Elezioni e giochi di potere L’Indonesia è un paese sospeso tra un passato che l’ha trasformata troppo rapidamente da mosaico coloniale a potenza regionale retta da uno spietato regime (alla sua ascesa al potere, nel ’65, si calcola che Suharto abbia lasciato sul campo circa mezzo milione di morti) e un futuro ancora incerto che passerà attraverso l’assemblea costituente che nelle prossime settimane dovrebbe portare all’elezione di un presidente finalmente eletto (Habibie è semplicemente il vice di Suharto e ne ha preso il posto quando, l’anno scorso questi si è dimesso). I principali candidati sono lo stesso Habibie, e Sukarnoputri, la figlia del defunto dittatore Sukarno che ha vinto le elezioni, ma come il suo antagonista per essere eletta ha bisogno dell’appoggio dei militari che detengono 100 seggi in parlamento. E il capo delle Forze armate Wiranto i voti li scucirà solo a chi sarà disposto ad eleggerlo vicepresidente.
Un micidiale intreccio di interessi e giochi di potere di cui, inevitabilmente, nel tentativo di trascinare i consensi dalla propria parte, la prima vittima è la libertà di stampa e di opinione. Che l’esercito abbia attivamente aiutato le milizie nei massacri di Timor Est è cosa ormai certa, ma il governo non può ammetterlo e ha gioco facile nel dipingere l’Australia come primo, se non unico, colpevole delle violenze favorendo di fatto, soprattutto ora che i soldati australiani guidano la forza di pace Onu a Timor, l’insorgere di nuovi odi e violenze.
Un popolo abbandonato da tutti (tranne la Chiesa) Violenze documentate nella straordinaria testimonianza dell’inviata di Radio Renacença di Lisbona a Dili, Annabella Gois: “Siamo bloccati a Dili perché al di fuori della capitale dove ci sono i 4.300 soldati Onu il resto dell’isola è ancora in mano alle milizie. La stessa capitale è una città fantasma dove la vita è ferma con la gente barricata in casa senza acqua e cibo. Gli stessi giornalisti devono arrangiarsi con ciò che si portano perché qui non c’è modo di rifornirsi di nulla”. D’altra parte l’hotel Makota, dove risiedevano i giornalisti è stato distrutto subito dopo l’inizio delle scorribande (“compiute sotto gli occhi compiacenti di polizia ed esercito”, conferma Annabella Gois) e i giornalisti costretti a lasciare l’isola, perciò quelli che ora sono tornati condividono, di fatto la sorte dei profughi. Senza testimoni per due settimane i timoresi sono stati in balia delle milizie che hanno distrutto e incendiato ogni cosa. “Nei momenti più terribili – racconta Rata Abecassis, caporedattore di Radio Renacença presente a coordinare i collegamenti con Dili – la gente si rifugiava nei locali della Chiesa, l’unica istituzione che è rimasta sempre a fianco del popolo (nel ’75, anno dell’invasione indonesiana i cattolici era il 30%; oggi sono oltre il 90%, ndr). A casa del vescovo di Dili, monsignor Belo, avevano trovato riparo circa 10mila persone e quando ci collegavamo durante gli attacchi sentivamo la gente cantare e recitare il rosario”.

§ Elenco dei compiti
1) Quali persone vengono nominate nell'estratto sull'Indonesia? Elencale tutte.
2) Nelle righe di dati, riscrivi come elenco JSON di stringhe, una per riga e senza righe vuote, tutto ciò che va dalla riga contenente "Task: Toggle Measuring" fino a quella contenente "Viewport: 1284px width, 952px height.", estremi inclusi.
L'estratto sull'Indonesia e le righe di dati sono materiali distinti, senza alcun legame tra loro.

§ Righe di dati
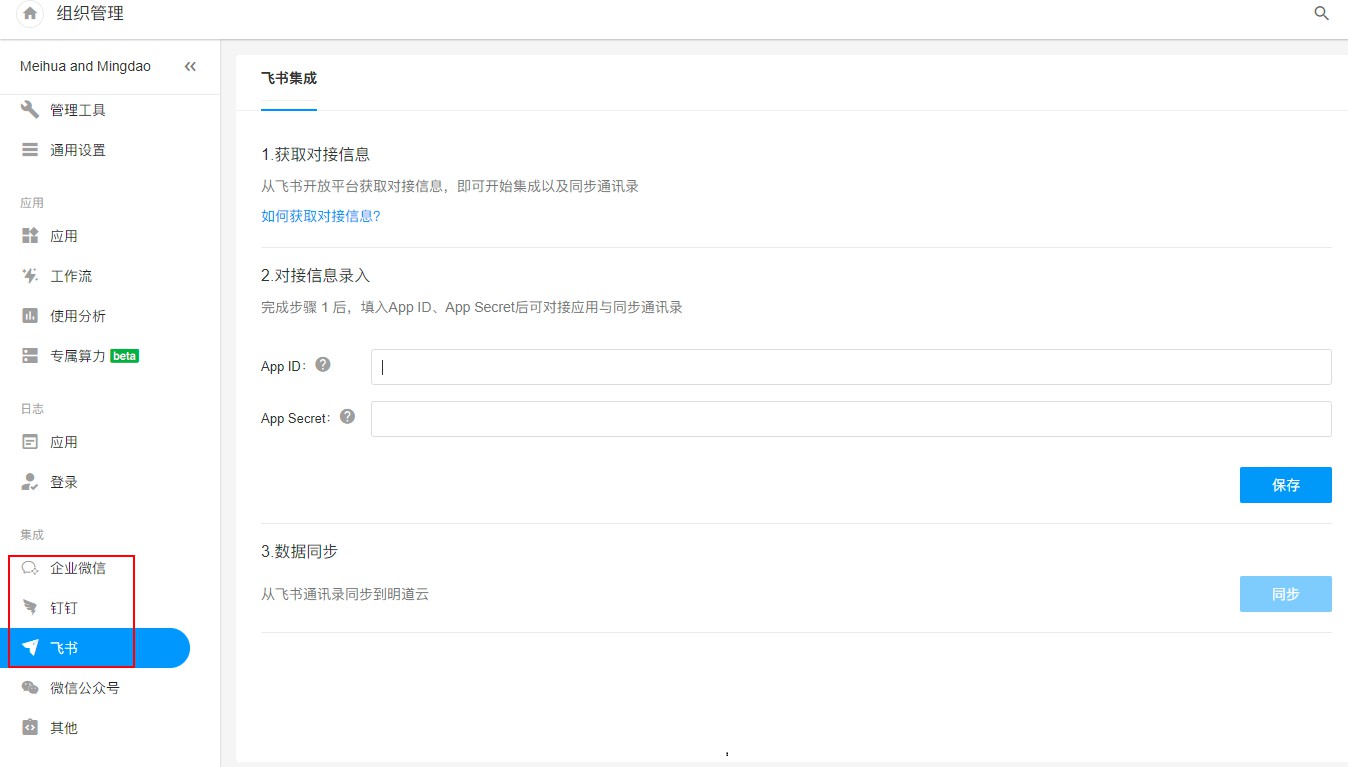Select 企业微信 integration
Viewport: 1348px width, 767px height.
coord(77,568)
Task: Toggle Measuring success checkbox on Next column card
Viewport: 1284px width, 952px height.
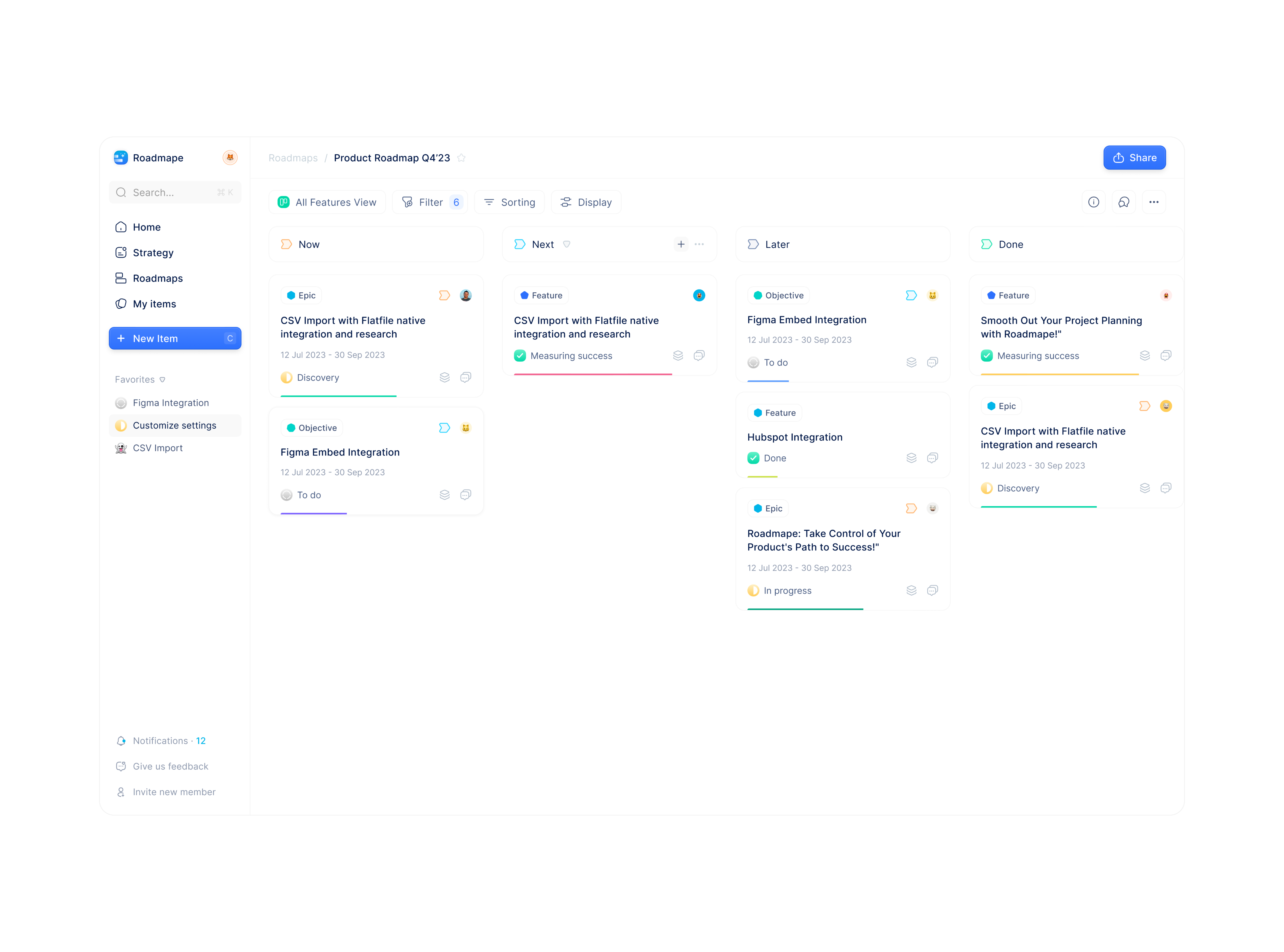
* * *
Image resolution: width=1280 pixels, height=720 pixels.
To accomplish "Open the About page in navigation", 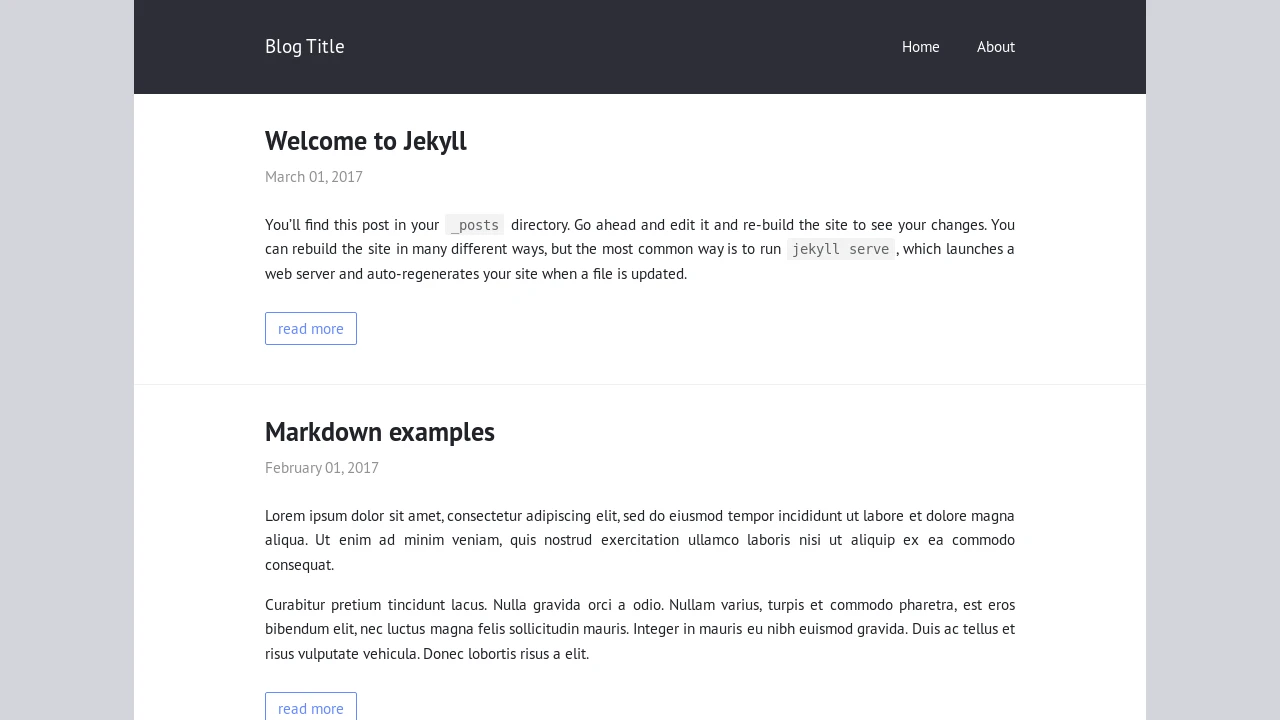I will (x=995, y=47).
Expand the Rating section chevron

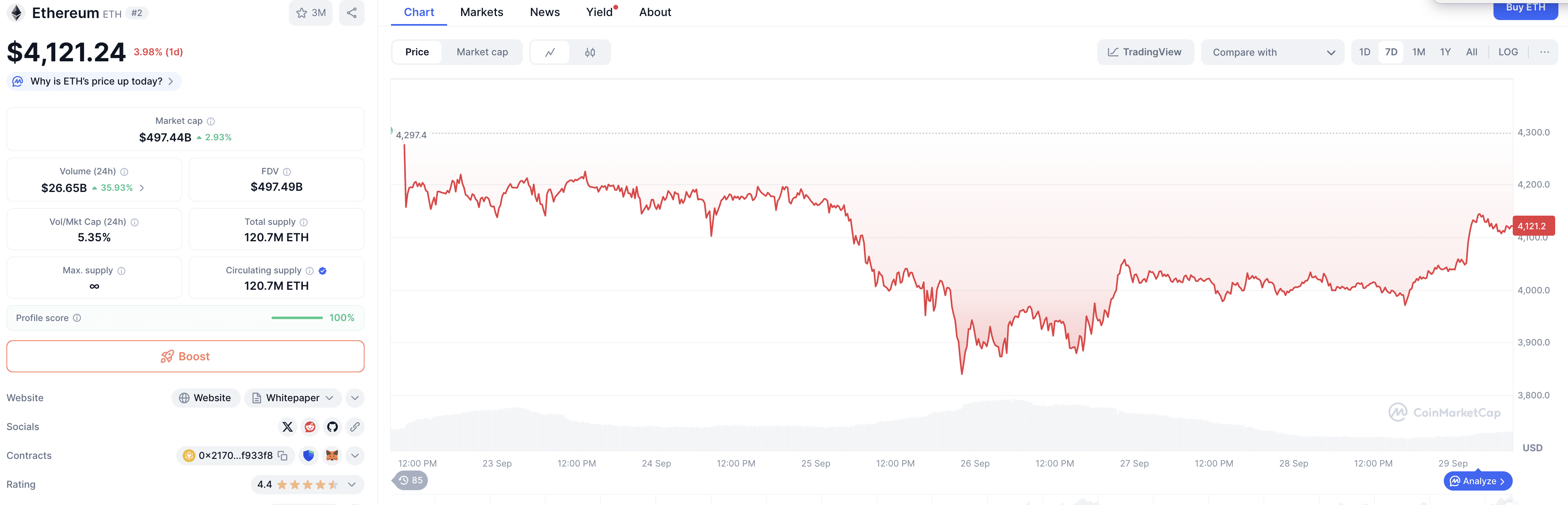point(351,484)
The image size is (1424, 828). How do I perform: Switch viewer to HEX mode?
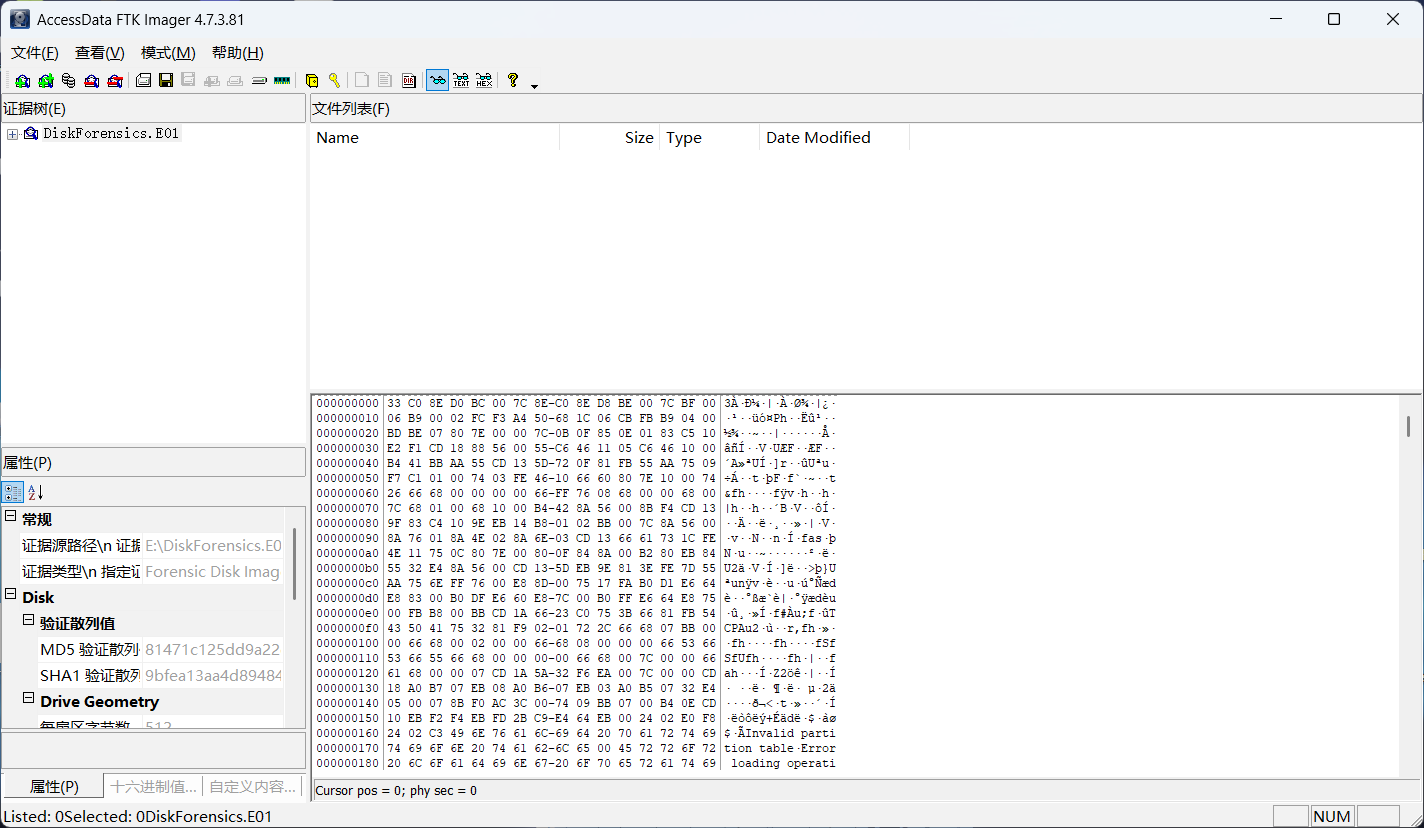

§ Soluzioni
1) Suharto, Habibie, Sukarnoputri, Sukarno, Wiranto, Annabella Gois, Rata Abecassis, monsignor Belo

2)
[
  "Task: Toggle Measuring success checkbox on Next column card",
  "Viewport: 1284px width, 952px height."
]